— BEGIN DATA PROVIDED —

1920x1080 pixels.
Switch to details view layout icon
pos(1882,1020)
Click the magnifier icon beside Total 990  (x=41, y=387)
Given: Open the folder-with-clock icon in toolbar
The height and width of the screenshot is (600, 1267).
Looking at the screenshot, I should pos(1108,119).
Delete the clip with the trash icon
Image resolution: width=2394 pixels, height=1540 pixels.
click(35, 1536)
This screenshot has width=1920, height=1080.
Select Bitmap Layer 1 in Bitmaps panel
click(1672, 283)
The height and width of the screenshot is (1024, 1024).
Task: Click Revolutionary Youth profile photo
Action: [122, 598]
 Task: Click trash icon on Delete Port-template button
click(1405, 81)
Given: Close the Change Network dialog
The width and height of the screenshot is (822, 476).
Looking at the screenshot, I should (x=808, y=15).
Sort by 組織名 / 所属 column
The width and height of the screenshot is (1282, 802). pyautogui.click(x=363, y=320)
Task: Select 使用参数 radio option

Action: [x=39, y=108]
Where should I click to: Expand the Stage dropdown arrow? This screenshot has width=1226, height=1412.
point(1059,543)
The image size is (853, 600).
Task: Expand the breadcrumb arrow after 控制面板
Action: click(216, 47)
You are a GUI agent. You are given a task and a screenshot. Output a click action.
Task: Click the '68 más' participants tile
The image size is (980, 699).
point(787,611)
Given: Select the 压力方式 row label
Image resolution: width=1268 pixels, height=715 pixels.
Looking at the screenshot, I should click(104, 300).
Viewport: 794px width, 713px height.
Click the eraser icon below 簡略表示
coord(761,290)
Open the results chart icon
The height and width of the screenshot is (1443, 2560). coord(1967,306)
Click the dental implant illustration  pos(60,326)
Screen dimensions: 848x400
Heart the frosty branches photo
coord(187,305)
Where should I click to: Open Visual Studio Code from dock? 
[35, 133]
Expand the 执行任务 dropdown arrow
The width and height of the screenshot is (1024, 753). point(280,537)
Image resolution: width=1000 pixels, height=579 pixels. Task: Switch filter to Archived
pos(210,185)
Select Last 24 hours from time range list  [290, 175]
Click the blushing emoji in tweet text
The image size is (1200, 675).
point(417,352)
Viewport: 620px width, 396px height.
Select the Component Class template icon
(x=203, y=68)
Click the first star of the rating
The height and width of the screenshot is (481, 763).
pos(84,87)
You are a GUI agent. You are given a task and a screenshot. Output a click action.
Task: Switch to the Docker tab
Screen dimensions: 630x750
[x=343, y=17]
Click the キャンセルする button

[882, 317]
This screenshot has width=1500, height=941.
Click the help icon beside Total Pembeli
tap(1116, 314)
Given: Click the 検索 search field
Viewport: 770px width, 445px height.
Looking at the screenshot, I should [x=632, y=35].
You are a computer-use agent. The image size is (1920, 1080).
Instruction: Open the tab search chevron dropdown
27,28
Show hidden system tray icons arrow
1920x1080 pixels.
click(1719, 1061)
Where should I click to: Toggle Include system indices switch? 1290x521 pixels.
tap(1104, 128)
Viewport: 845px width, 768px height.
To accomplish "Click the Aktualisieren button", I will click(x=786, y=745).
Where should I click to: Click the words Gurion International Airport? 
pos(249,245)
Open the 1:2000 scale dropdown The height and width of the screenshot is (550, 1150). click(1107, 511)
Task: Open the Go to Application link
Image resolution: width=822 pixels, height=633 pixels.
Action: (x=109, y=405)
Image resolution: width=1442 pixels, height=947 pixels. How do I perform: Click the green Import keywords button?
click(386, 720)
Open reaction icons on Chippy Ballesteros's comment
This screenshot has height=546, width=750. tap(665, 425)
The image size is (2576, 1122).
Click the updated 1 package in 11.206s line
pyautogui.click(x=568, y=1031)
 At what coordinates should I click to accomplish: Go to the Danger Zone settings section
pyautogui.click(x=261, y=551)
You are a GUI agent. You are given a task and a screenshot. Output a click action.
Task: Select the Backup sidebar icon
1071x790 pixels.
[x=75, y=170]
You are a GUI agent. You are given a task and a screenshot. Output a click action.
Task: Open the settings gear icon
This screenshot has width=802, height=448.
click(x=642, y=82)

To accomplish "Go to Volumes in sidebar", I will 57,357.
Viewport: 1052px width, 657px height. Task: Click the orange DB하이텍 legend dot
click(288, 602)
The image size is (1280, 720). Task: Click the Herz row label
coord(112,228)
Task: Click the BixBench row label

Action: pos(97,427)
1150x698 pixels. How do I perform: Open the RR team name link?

— END DATA PROVIDED —

SHORT PROBLEM: Copy the listing above line for line, keeping every character unchanged.

PROBLEM SOLUTION:
1920x1080 pixels.
Switch to details view layout icon
pos(1882,1020)
Click the magnifier icon beside Total 990  (x=41, y=387)
Given: Open the folder-with-clock icon in toolbar
The height and width of the screenshot is (600, 1267).
Looking at the screenshot, I should pos(1108,119).
Delete the clip with the trash icon
Image resolution: width=2394 pixels, height=1540 pixels.
click(35, 1536)
This screenshot has width=1920, height=1080.
Select Bitmap Layer 1 in Bitmaps panel
click(1672, 283)
The height and width of the screenshot is (1024, 1024).
Task: Click Revolutionary Youth profile photo
Action: [122, 598]
 Task: Click trash icon on Delete Port-template button
click(1405, 81)
Given: Close the Change Network dialog
The width and height of the screenshot is (822, 476).
Looking at the screenshot, I should (x=808, y=15).
Sort by 組織名 / 所属 column
The width and height of the screenshot is (1282, 802). pyautogui.click(x=363, y=320)
Task: Select 使用参数 radio option

Action: [x=39, y=108]
Where should I click to: Expand the Stage dropdown arrow? This screenshot has width=1226, height=1412.
point(1059,543)
The image size is (853, 600).
Task: Expand the breadcrumb arrow after 控制面板
Action: click(216, 47)
You are a GUI agent. You are given a task and a screenshot. Output a click action.
Task: Click the '68 más' participants tile
The image size is (980, 699).
point(787,611)
Given: Select the 压力方式 row label
Image resolution: width=1268 pixels, height=715 pixels.
Looking at the screenshot, I should click(104, 300).
Viewport: 794px width, 713px height.
Click the eraser icon below 簡略表示
coord(761,290)
Open the results chart icon
The height and width of the screenshot is (1443, 2560). coord(1967,306)
Click the dental implant illustration  pos(60,326)
Screen dimensions: 848x400
Heart the frosty branches photo
coord(187,305)
Where should I click to: Open Visual Studio Code from dock? 
[35, 133]
Expand the 执行任务 dropdown arrow
The width and height of the screenshot is (1024, 753). point(280,537)
Image resolution: width=1000 pixels, height=579 pixels. Task: Switch filter to Archived
pos(210,185)
Select Last 24 hours from time range list  [290, 175]
Click the blushing emoji in tweet text
The image size is (1200, 675).
point(417,352)
Viewport: 620px width, 396px height.
Select the Component Class template icon
(x=203, y=68)
Click the first star of the rating
The height and width of the screenshot is (481, 763).
pos(84,87)
You are a GUI agent. You are given a task and a screenshot. Output a click action.
Task: Switch to the Docker tab
Screen dimensions: 630x750
[x=343, y=17]
Click the キャンセルする button

[882, 317]
This screenshot has width=1500, height=941.
Click the help icon beside Total Pembeli
tap(1116, 314)
Given: Click the 検索 search field
Viewport: 770px width, 445px height.
Looking at the screenshot, I should [x=632, y=35].
You are a computer-use agent. The image size is (1920, 1080).
Instruction: Open the tab search chevron dropdown
27,28
Show hidden system tray icons arrow
1920x1080 pixels.
click(1719, 1061)
Where should I click to: Toggle Include system indices switch? 1290x521 pixels.
tap(1104, 128)
Viewport: 845px width, 768px height.
To accomplish "Click the Aktualisieren button", I will click(x=786, y=745).
Where should I click to: Click the words Gurion International Airport? 
pos(249,245)
Open the 1:2000 scale dropdown The height and width of the screenshot is (550, 1150). click(1107, 511)
Task: Open the Go to Application link
Image resolution: width=822 pixels, height=633 pixels.
Action: (x=109, y=405)
Image resolution: width=1442 pixels, height=947 pixels. How do I perform: Click the green Import keywords button?
click(386, 720)
Open reaction icons on Chippy Ballesteros's comment
This screenshot has height=546, width=750. tap(665, 425)
The image size is (2576, 1122).
Click the updated 1 package in 11.206s line
pyautogui.click(x=568, y=1031)
 At what coordinates should I click to accomplish: Go to the Danger Zone settings section
pyautogui.click(x=261, y=551)
You are a GUI agent. You are given a task and a screenshot. Output a click action.
Task: Select the Backup sidebar icon
1071x790 pixels.
[x=75, y=170]
You are a GUI agent. You are given a task and a screenshot. Output a click action.
Task: Open the settings gear icon
This screenshot has width=802, height=448.
click(x=642, y=82)

To accomplish "Go to Volumes in sidebar", I will 57,357.
Viewport: 1052px width, 657px height. Task: Click the orange DB하이텍 legend dot
click(288, 602)
The image size is (1280, 720). Task: Click the Herz row label
coord(112,228)
Task: Click the BixBench row label

Action: pos(97,427)
1150x698 pixels. How do I perform: Open the RR team name link?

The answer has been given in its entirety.